** WORK ORDER **
Each of the lines from the one that contains "Screen dimensions: 1025x561" to the end of the entries below should be output exactly.
++++ DATA IN THIS EXERCISE
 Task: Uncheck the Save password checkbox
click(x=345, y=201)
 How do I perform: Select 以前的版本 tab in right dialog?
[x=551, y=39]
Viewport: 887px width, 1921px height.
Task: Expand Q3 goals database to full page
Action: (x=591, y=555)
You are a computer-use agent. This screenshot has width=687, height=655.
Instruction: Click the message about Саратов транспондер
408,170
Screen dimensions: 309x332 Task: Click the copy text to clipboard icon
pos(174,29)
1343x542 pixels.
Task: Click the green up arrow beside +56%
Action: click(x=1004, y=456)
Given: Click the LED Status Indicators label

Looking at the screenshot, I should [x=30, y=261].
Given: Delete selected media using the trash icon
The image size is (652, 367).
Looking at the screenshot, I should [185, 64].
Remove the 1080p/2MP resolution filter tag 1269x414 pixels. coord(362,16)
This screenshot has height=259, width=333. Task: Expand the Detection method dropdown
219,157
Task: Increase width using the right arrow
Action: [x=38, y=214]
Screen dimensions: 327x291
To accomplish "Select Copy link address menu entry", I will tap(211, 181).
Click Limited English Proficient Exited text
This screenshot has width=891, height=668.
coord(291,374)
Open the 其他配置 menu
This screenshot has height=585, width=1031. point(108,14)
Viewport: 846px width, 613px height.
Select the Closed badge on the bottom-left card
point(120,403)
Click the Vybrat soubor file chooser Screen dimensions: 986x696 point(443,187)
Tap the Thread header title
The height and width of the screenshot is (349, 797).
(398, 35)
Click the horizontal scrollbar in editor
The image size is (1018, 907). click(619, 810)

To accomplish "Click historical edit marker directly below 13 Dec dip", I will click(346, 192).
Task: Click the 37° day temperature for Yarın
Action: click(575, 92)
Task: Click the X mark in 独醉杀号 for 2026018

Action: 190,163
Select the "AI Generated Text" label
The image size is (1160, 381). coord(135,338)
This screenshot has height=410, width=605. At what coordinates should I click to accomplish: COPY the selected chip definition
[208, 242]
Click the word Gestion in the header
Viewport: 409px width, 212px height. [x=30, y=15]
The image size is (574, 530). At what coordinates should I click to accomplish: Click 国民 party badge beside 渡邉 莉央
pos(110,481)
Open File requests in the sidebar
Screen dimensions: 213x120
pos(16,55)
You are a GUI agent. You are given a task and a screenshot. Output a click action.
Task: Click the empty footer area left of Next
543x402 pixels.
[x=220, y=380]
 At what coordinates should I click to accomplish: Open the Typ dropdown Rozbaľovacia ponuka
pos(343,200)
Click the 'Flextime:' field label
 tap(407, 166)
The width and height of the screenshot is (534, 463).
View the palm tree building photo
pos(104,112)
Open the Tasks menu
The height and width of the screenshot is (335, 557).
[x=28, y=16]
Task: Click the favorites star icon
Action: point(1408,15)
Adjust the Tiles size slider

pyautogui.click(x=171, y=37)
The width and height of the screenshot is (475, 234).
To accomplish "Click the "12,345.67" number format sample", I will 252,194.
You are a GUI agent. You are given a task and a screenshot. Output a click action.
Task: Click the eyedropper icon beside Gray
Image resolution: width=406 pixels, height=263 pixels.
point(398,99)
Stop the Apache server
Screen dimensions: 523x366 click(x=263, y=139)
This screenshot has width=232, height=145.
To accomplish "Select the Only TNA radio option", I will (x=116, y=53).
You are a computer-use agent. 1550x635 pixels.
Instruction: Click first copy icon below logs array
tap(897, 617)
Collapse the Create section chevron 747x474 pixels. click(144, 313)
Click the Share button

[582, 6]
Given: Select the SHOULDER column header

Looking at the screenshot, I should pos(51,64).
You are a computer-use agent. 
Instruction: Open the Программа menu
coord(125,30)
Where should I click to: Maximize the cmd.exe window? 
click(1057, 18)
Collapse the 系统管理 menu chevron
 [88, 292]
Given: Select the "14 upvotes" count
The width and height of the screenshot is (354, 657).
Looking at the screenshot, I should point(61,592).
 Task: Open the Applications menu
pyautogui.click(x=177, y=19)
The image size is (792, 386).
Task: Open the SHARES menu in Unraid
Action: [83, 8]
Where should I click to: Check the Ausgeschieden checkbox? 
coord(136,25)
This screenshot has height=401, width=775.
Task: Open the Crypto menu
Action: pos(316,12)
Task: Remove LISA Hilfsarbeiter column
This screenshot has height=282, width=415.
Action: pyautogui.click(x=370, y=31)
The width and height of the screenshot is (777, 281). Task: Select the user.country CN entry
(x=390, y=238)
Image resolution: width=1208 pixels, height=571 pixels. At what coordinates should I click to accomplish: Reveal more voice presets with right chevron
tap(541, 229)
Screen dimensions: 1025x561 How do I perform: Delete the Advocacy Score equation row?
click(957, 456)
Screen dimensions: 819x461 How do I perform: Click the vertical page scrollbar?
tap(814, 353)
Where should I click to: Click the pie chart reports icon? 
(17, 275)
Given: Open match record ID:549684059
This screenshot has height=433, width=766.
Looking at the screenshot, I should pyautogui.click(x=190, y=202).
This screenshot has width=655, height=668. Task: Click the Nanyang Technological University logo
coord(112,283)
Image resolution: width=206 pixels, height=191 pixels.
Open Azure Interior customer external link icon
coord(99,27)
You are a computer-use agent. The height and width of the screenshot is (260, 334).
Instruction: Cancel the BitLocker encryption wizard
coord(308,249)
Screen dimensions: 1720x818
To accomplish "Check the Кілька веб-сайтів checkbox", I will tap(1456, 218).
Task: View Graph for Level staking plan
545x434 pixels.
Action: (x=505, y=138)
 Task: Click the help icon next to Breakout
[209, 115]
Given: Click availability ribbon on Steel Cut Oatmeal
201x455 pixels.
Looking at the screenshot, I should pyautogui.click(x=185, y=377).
++++++++
** RESPONSE **
Screen dimensions: 1025x561 How do I perform: Delete the Advocacy Score equation row?
click(957, 456)
Screen dimensions: 819x461 How do I perform: Click the vertical page scrollbar?
tap(814, 353)
Where should I click to: Click the pie chart reports icon? 
(17, 275)
Given: Open match record ID:549684059
This screenshot has height=433, width=766.
Looking at the screenshot, I should pyautogui.click(x=190, y=202).
This screenshot has width=655, height=668. Task: Click the Nanyang Technological University logo
coord(112,283)
Image resolution: width=206 pixels, height=191 pixels.
Open Azure Interior customer external link icon
coord(99,27)
You are a computer-use agent. The height and width of the screenshot is (260, 334).
Instruction: Cancel the BitLocker encryption wizard
coord(308,249)
Screen dimensions: 1720x818
To accomplish "Check the Кілька веб-сайтів checkbox", I will tap(1456, 218).
Task: View Graph for Level staking plan
545x434 pixels.
Action: (x=505, y=138)
 Task: Click the help icon next to Breakout
[209, 115]
Given: Click availability ribbon on Steel Cut Oatmeal
201x455 pixels.
Looking at the screenshot, I should pyautogui.click(x=185, y=377).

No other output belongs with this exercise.